“Esta ciudad está fundada sobre un crimen” 

-Christa Wolf, Medea1

Corre el año 1923, pleno invierno en Santiago de Chile. El caudal del Mapocho, crecido por las abundantes lluvias de junio, refleja en su superficie el gris siniestro de las nubes. A la vera del río, Ismael Gatica, funcionario de la municipalidad, limpia las alcantarillas de la ciudad, llamadas popularmente cajitas de agua. Frente a una de ellas, de golpe, se detiene. Hay algo extraño, un objeto atascado. El hombre se acerca, se acuclilla y con ambas manos rasga los papeles de diario que envuelven el paquete.
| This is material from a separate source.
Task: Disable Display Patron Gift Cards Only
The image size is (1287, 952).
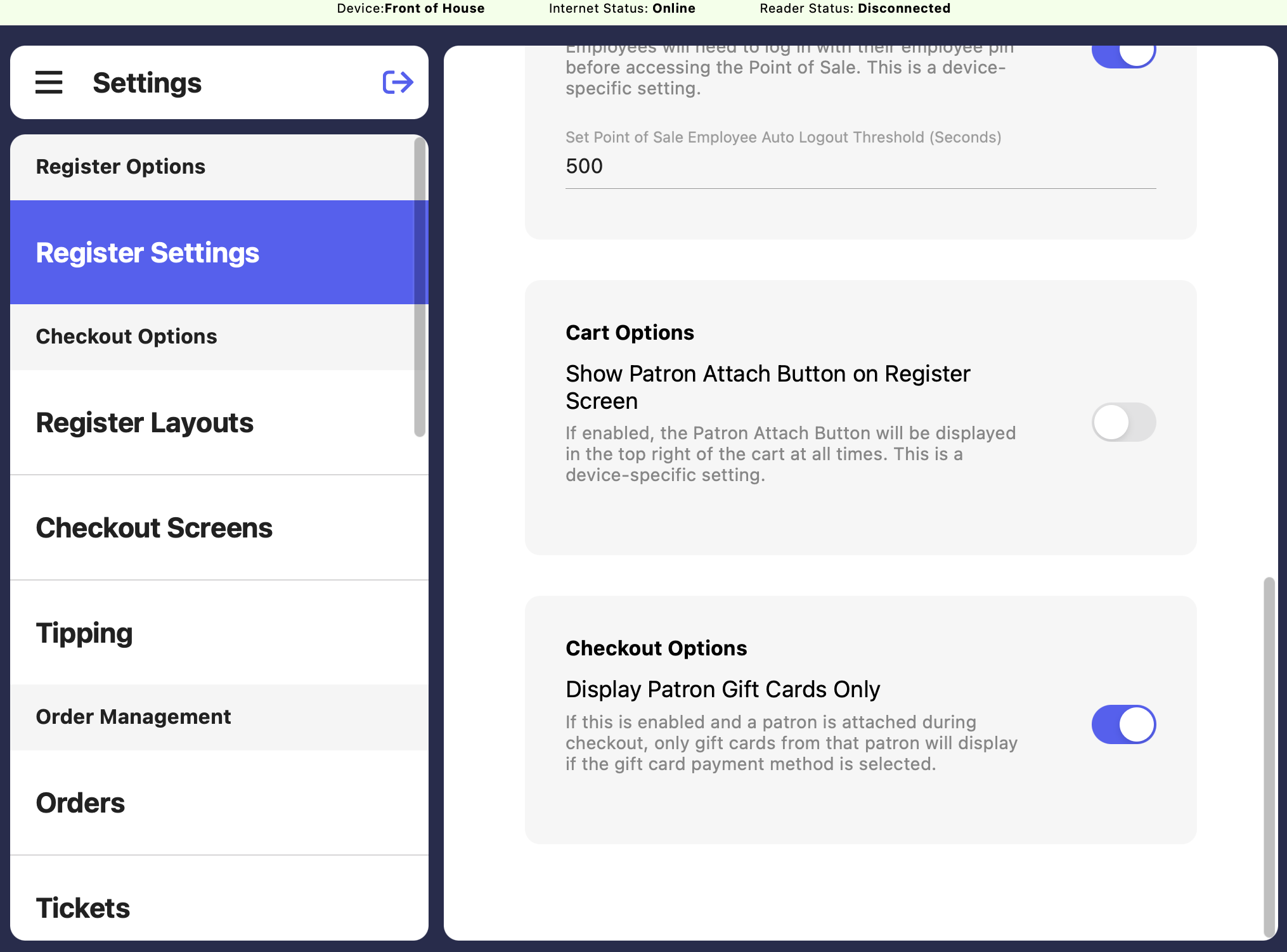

Entonces, espantado, corre a la comisaría más cercana. Ha encontrado la pierna de un hombre y su hallazgo da inicio al célebre “caso de las cajitas de agua”, uno de los más recordados en la historia criminal del país. A su descubrimiento siguen otros: el tronco, la pierna derecha, la cabeza de la víctima, todos desperdigados en distintas zonas de la capital. Sin embargo, la identidad del sujeto es un misterio durante días. “El cuerpo ha de ser de un desaparecido”, declara a la prensa un uniformado, en una frase que trazaría, medio siglo después, inesperadas conexiones con los desaparecidos de la dictadura de Pinochet. Tras una semana de investigación y ante la imposibilidad de identificar el cuerpo, se abren las puertas de la morgue a los quinientos mil habitantes de la ciudad. La romería afuera es interminable: hombres, mujeres, ancianos y niños hacen turno para inspeccionar los trozos del enigmático cadáver en una exhibición con extraños tintes de museo o galería. Finalmente, esa apertura da lugar a una pista: un hombre asocia el cuerpo a la misteriosa ausencia de su colega, el suplementero Efraín Santander. Pero el hallazgo más inesperado todavía está por venir: la autora del crimen había sido una mujer, la también suplementera, Rosa Faúndez.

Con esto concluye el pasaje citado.